| ABOUT THIS TASK |
If a line of the data below contains the string "will", copy it into your answer.

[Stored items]
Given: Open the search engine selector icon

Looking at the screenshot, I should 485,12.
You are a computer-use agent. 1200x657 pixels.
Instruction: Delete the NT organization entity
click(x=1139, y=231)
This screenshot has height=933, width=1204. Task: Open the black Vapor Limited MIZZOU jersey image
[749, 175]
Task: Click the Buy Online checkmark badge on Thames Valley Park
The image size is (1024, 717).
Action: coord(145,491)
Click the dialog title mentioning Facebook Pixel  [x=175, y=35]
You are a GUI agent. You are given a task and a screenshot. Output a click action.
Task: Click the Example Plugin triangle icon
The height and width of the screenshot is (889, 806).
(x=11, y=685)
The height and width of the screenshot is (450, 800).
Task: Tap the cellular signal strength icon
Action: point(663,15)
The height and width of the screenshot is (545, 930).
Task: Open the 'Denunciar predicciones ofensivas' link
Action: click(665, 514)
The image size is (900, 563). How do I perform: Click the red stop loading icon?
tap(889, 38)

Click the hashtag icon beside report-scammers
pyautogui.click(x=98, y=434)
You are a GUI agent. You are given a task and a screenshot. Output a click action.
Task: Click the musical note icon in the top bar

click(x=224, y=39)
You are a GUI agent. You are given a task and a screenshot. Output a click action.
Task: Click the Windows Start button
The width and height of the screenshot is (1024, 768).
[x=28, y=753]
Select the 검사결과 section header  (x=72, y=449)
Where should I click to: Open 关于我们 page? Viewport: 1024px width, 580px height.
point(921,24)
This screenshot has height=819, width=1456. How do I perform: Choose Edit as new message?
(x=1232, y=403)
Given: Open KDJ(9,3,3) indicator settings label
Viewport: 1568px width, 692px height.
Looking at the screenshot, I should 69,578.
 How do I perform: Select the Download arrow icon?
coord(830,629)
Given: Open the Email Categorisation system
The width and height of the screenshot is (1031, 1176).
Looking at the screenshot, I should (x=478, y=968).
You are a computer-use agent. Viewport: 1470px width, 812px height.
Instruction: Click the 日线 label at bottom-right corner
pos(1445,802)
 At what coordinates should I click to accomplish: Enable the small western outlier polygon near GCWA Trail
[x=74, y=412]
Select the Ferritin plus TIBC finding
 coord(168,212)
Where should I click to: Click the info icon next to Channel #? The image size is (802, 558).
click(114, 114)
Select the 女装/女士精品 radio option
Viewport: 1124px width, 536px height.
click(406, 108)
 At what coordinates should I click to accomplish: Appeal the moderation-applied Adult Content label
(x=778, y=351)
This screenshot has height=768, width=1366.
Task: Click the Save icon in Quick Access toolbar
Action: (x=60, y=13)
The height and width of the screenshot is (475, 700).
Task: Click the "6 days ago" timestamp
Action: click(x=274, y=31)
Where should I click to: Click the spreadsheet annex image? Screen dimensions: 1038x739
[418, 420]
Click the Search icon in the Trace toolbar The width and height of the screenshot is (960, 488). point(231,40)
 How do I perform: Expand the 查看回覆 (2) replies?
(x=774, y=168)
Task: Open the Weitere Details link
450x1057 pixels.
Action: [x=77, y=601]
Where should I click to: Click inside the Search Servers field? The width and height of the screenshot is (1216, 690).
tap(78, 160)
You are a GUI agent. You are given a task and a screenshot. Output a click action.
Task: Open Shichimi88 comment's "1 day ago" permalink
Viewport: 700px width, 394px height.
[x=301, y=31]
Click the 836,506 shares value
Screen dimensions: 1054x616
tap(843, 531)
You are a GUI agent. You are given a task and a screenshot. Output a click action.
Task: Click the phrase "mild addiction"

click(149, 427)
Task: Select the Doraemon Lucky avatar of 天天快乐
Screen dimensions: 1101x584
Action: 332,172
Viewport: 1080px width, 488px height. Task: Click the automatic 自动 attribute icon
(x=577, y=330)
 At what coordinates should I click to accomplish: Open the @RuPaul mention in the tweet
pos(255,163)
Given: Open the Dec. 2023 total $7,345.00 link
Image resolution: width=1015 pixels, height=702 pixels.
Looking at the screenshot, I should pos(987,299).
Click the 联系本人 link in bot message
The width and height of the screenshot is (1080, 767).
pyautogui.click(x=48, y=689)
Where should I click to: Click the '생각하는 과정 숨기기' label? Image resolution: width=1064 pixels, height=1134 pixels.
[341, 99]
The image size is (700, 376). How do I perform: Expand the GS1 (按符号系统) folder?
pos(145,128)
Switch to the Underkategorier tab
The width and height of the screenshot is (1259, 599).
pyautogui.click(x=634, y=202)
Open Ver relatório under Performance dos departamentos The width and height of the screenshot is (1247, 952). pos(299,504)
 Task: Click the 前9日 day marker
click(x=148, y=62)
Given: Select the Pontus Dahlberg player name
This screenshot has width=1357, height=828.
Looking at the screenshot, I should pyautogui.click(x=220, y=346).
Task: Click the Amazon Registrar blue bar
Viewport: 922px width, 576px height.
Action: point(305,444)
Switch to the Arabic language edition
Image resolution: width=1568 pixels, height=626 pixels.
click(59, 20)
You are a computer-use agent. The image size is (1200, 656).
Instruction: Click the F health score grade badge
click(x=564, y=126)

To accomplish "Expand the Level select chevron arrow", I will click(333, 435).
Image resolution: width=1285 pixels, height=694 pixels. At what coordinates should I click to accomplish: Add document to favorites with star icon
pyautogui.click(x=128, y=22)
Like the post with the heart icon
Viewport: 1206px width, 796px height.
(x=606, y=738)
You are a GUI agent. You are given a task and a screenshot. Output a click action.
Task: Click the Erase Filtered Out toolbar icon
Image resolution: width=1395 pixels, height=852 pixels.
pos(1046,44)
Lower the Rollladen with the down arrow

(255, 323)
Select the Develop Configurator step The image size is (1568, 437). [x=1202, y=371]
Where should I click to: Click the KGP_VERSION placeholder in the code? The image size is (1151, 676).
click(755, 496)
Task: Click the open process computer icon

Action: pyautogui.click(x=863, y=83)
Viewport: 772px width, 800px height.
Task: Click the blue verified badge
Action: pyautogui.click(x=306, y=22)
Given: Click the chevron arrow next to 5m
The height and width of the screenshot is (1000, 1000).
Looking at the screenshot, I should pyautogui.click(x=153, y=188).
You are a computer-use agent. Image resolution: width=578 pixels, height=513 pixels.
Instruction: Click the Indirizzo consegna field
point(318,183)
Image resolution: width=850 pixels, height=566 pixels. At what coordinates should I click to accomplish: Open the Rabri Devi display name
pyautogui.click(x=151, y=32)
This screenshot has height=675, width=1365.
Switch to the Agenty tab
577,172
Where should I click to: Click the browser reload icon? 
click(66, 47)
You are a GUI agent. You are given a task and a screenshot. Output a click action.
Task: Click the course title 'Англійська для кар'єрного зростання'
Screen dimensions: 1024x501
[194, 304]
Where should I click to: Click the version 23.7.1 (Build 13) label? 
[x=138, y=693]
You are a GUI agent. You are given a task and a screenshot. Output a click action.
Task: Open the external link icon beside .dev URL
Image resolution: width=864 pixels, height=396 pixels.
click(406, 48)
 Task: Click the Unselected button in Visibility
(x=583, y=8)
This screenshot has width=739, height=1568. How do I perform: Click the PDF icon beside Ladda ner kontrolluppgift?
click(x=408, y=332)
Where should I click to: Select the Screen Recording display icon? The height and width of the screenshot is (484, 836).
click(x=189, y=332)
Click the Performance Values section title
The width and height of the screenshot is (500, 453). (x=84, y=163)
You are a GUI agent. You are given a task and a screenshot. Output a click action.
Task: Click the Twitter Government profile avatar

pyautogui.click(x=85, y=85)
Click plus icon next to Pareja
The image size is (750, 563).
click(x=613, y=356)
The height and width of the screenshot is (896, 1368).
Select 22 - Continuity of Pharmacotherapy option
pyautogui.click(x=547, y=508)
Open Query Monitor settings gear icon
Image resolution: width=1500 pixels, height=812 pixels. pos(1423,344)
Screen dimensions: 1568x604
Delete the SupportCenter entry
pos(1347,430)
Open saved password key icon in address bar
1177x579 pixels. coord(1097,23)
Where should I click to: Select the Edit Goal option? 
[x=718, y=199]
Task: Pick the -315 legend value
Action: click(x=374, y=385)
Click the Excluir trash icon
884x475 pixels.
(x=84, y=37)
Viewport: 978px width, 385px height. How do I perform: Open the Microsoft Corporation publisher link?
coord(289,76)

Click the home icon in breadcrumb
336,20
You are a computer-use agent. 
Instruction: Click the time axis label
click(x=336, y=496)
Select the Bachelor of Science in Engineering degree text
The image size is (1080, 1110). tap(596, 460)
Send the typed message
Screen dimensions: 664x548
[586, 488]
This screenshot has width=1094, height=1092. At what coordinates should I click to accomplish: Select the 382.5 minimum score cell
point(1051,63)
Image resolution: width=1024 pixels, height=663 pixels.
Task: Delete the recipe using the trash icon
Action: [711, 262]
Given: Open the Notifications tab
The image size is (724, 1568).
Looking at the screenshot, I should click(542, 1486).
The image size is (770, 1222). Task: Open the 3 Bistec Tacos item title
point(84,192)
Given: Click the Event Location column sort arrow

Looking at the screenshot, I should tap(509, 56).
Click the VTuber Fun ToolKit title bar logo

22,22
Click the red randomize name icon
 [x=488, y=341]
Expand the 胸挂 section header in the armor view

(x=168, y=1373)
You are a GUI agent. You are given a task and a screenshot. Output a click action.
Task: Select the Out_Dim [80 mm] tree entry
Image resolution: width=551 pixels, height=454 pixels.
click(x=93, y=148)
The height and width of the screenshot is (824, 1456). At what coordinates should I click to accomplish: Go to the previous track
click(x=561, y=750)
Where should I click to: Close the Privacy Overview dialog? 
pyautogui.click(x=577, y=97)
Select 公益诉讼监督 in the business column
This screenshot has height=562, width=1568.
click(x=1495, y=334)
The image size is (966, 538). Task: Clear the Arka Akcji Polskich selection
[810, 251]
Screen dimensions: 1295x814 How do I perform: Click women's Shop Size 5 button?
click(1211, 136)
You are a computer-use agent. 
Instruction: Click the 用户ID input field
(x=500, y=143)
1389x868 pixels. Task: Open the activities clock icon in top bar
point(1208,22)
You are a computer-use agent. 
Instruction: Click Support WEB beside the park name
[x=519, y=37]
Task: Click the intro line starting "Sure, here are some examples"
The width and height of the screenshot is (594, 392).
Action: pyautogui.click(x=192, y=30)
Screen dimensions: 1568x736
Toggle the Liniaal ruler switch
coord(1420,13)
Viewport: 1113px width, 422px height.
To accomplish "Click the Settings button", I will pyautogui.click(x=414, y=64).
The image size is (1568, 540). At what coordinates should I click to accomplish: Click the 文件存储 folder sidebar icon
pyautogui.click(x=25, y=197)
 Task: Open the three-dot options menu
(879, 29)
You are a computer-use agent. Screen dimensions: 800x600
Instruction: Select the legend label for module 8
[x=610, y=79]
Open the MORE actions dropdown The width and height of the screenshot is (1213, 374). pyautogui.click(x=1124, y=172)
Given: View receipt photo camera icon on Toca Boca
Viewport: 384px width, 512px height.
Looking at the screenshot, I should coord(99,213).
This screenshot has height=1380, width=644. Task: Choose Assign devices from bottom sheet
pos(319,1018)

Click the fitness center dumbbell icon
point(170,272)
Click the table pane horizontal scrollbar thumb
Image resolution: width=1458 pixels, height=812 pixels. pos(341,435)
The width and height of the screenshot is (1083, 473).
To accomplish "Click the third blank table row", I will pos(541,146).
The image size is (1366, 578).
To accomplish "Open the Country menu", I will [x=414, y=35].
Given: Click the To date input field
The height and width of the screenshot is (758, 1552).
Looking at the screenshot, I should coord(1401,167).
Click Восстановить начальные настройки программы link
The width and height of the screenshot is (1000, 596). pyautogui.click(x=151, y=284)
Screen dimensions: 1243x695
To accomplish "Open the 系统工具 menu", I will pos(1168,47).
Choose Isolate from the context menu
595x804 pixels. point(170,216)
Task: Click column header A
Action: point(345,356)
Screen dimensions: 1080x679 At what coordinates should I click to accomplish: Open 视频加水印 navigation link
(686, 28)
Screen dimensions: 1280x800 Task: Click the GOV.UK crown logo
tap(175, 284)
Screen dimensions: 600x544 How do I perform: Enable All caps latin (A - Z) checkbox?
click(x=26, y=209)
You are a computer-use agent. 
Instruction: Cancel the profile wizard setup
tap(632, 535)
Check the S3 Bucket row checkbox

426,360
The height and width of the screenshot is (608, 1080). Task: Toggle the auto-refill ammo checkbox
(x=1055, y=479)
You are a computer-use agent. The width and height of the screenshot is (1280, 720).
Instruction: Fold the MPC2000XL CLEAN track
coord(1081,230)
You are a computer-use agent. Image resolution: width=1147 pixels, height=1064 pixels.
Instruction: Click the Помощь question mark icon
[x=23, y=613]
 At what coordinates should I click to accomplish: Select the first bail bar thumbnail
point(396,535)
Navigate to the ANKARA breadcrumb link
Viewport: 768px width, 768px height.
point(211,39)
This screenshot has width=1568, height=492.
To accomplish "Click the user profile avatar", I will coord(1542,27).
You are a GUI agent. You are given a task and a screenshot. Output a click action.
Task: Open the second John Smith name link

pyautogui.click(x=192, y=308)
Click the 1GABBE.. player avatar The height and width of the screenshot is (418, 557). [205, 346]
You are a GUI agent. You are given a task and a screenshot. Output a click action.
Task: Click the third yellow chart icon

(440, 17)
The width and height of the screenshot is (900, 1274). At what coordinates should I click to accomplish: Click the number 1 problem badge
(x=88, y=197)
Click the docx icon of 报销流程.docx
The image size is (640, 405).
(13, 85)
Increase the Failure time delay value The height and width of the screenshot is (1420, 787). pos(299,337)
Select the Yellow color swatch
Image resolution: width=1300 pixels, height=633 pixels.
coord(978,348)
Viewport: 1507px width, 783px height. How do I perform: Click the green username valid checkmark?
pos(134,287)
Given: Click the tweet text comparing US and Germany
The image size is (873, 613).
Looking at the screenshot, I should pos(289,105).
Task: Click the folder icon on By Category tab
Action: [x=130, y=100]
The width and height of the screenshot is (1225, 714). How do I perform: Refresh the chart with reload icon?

| WORKED SOLUTION |
To accomplish "Expand the Level select chevron arrow", I will click(333, 435).
To accomplish "Click the Settings button", I will pyautogui.click(x=414, y=64).
To accomplish "Click the third blank table row", I will pos(541,146).
To accomplish "Open the Country menu", I will [x=414, y=35].
To accomplish "Open the 系统工具 menu", I will pos(1168,47).
To accomplish "Click the user profile avatar", I will coord(1542,27).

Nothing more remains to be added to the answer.